Release Notes#

This document describes the key features, software enhancements and improvements, and known issues for DALI 1.46.0. For previously released DALI documentation, see DALI Archives.

Overview#

DALI offers both performance and flexibility of accelerating different data pipelines (graphs that can have multiple outputs and inputs), as a single library, that can be easily integrated into different deep learning training and inference applications.

Using DALI#

Note

DALI builds for NVIDIA® CUDA® 12 dynamically link the CUDA toolkit. To use DALI, install the latest CUDA toolkit.

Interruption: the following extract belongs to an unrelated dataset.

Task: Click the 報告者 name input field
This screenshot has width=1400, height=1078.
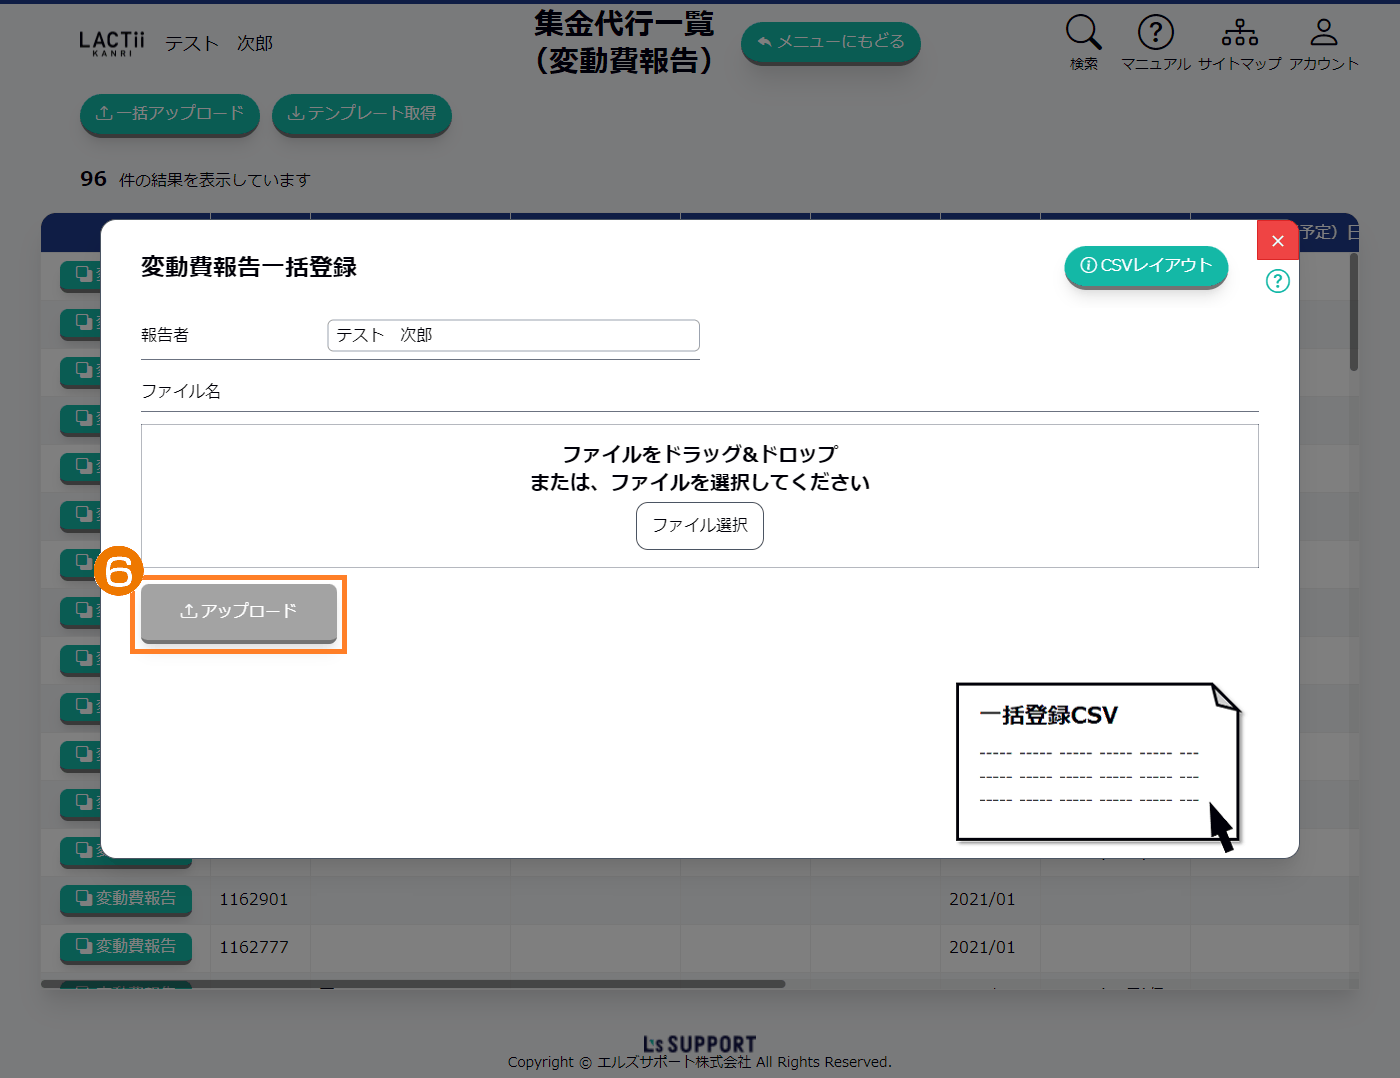Action: click(x=513, y=335)
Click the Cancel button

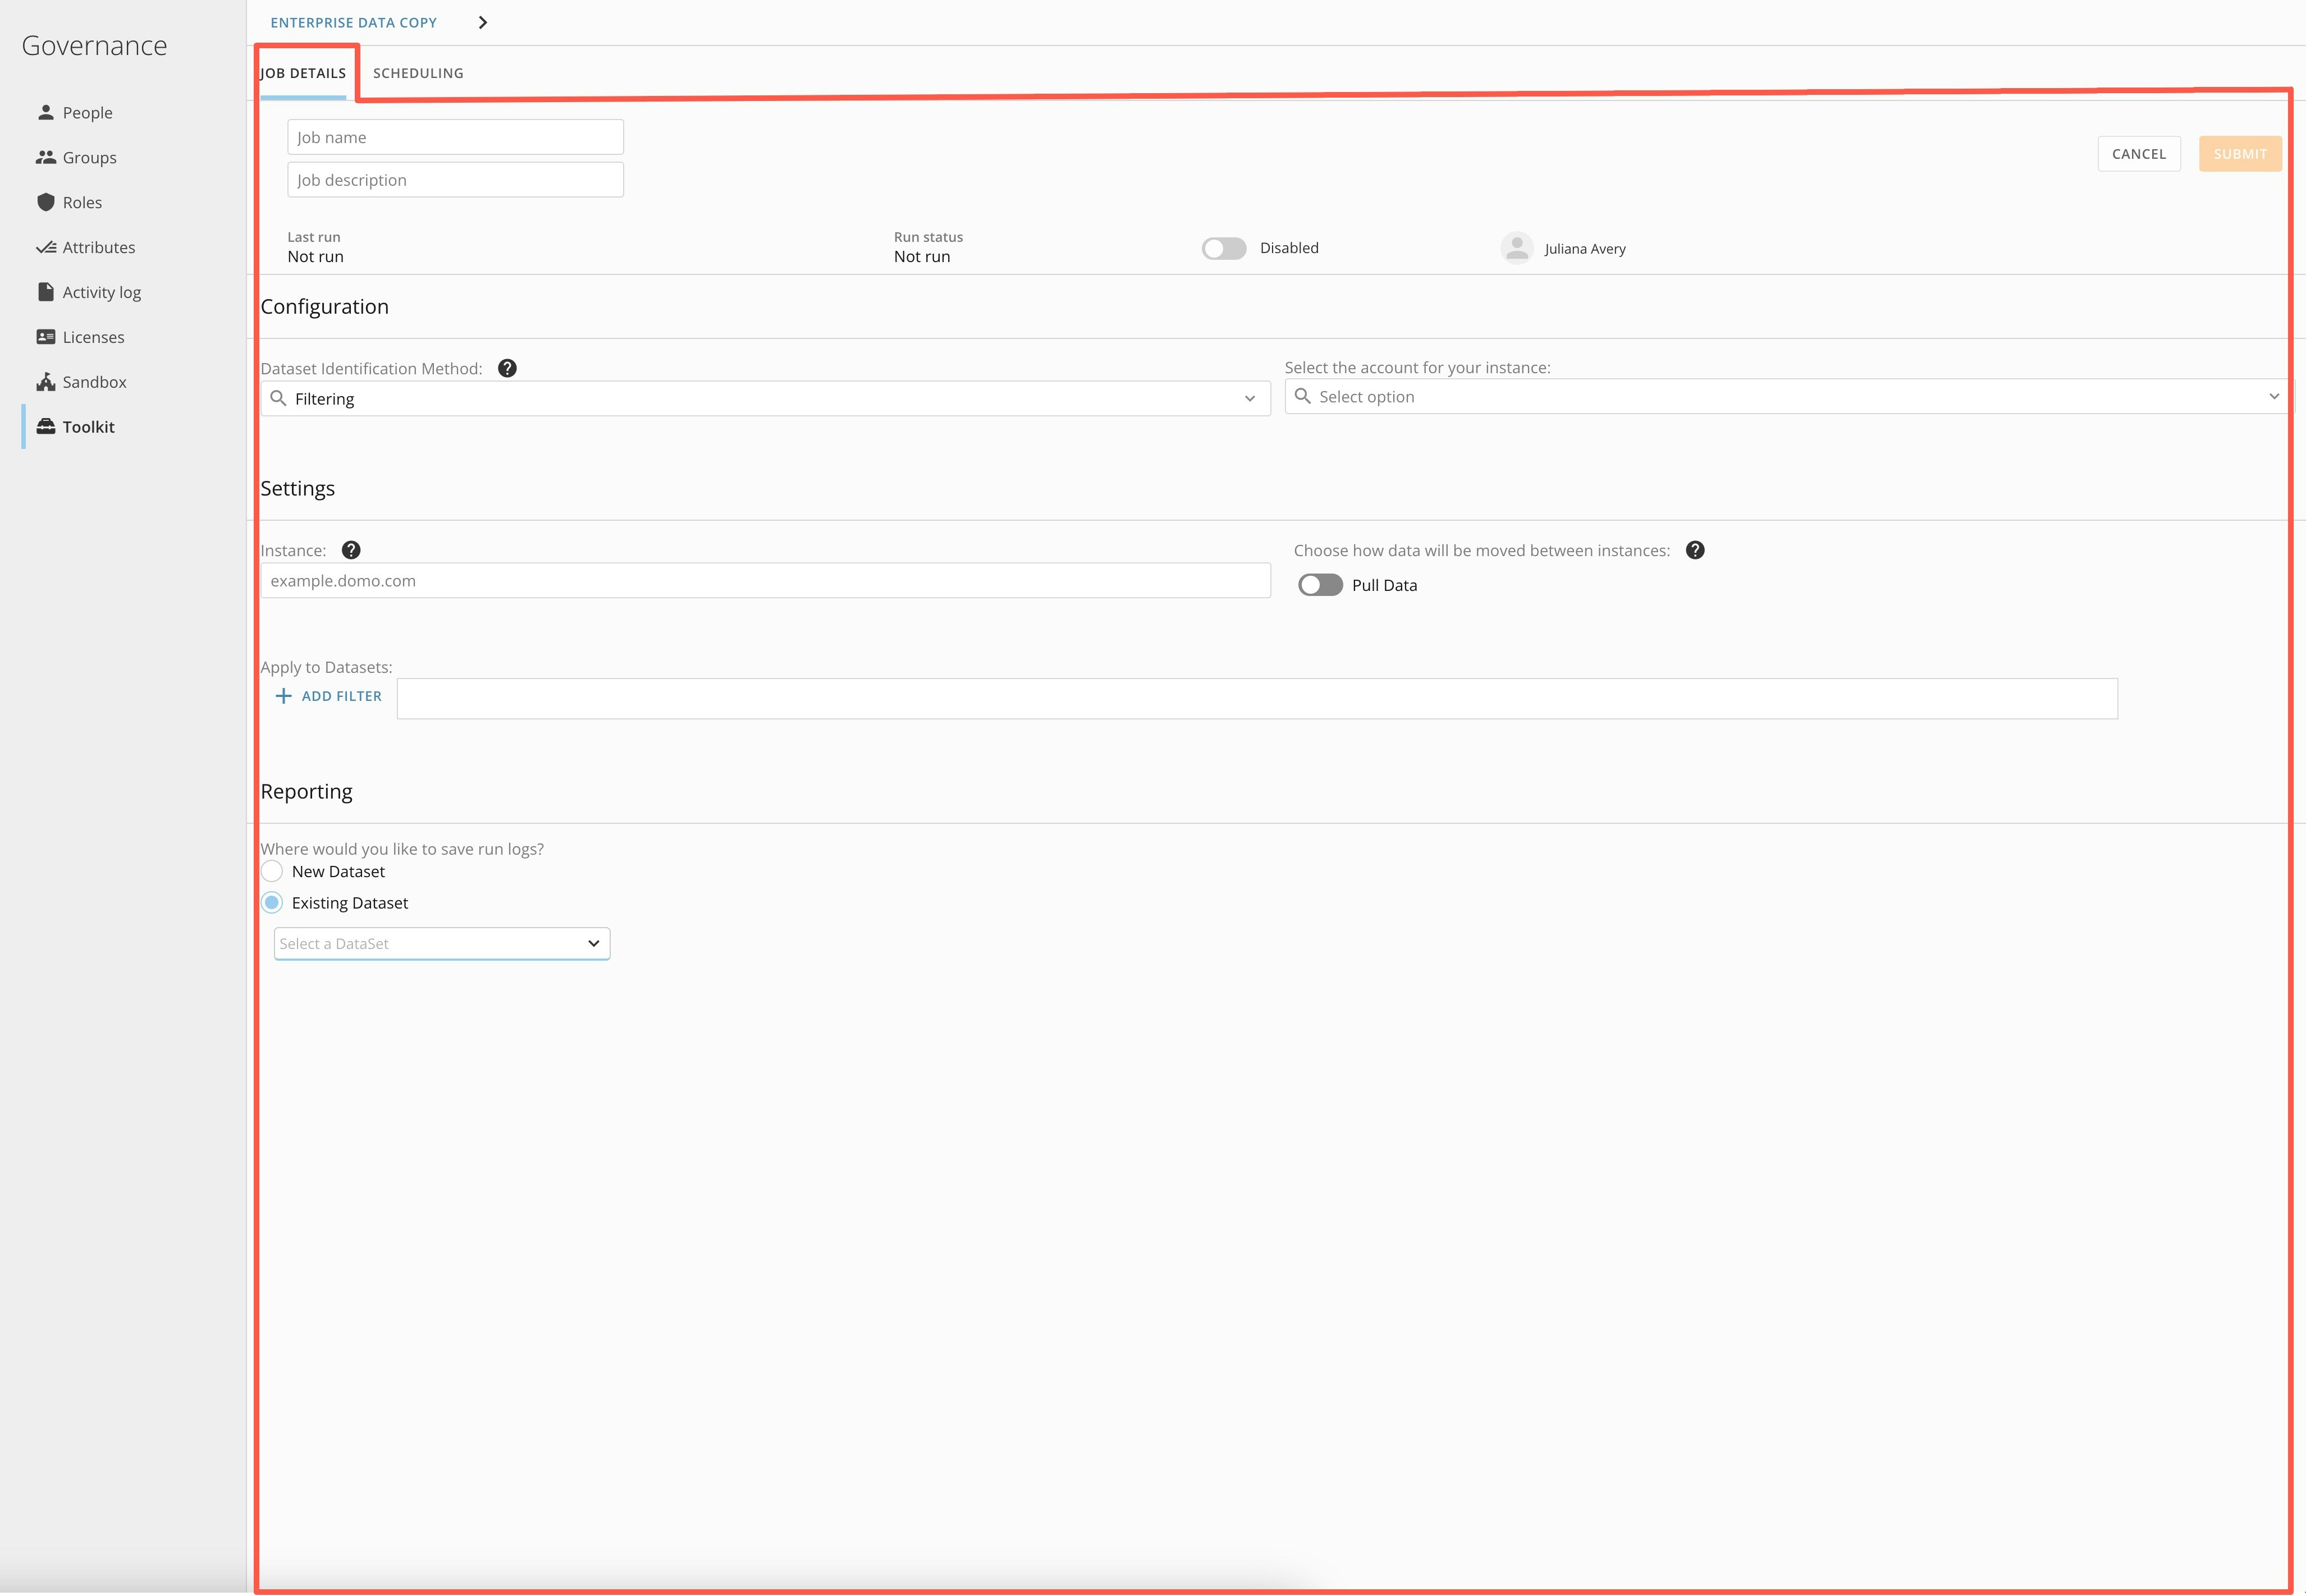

To upgrade to DALI 1.46.0 from a previous version of DALI, follow the installation and usage information in the DALI User Guide.

Note

The internal DALI C++ API used for operator’s implementation, and the C++ API that enables using DALI as a library from native code, is not yet officially supported. Hence these APIs may change in the next release without advance notice.

Key Features and Enhancements#

This DALI release includes the following key features and enhancements:

  • Added support for CUDA 12.8 (#5711).

  • Optimized workspace and operator specification (#5740, #5770).

  • Introduced Common Subgraph Elimination for DALI pipeline/graph (#5752, #5755).

  • Added support for nvImageCodec 0.4.1 (#5576, #5774, #5780).

  • Improved documentation for supported environment variables (#5756).

  • Made the pipeline’s build call optional (#5754).

Fixed Issues#

The following issues were fixed in this release:

  • Fixed DALIDataType printing in global namespace (for custom C++ builds) (#5748).

Breaking Changes#

  • There are no breaking changes in this DALI release.

Deprecated Features#

  • Passing a seed argument to non-random operators is deprecated. Passing it has no effect, but it does trigger a warning.

Known Issues#

This DALI release includes the following known issues:

  • The following operators do not currently support checkpointing: experimental.readers.fits, experimental.decoders.video, experimental.inputs.video, and experimental.decoders.image_random_crop.

  • The video loader operator requires that the key frames occur, at a minimum, every 10 to 15 frames of the video stream.

    If the key frames occur at a frequency that is less than 10-15 frames, the returned frames might be out of sync.

  • The experimental VideoReaderDecoder does not support open GOP.

    It will not report an error and might produce invalid frames. VideoReader uses a heuristic approach to detect open GOP and should work in most common cases.

  • In experimental debug and eager modes, the GPU external source is not properly synchronized with DALI internal streams.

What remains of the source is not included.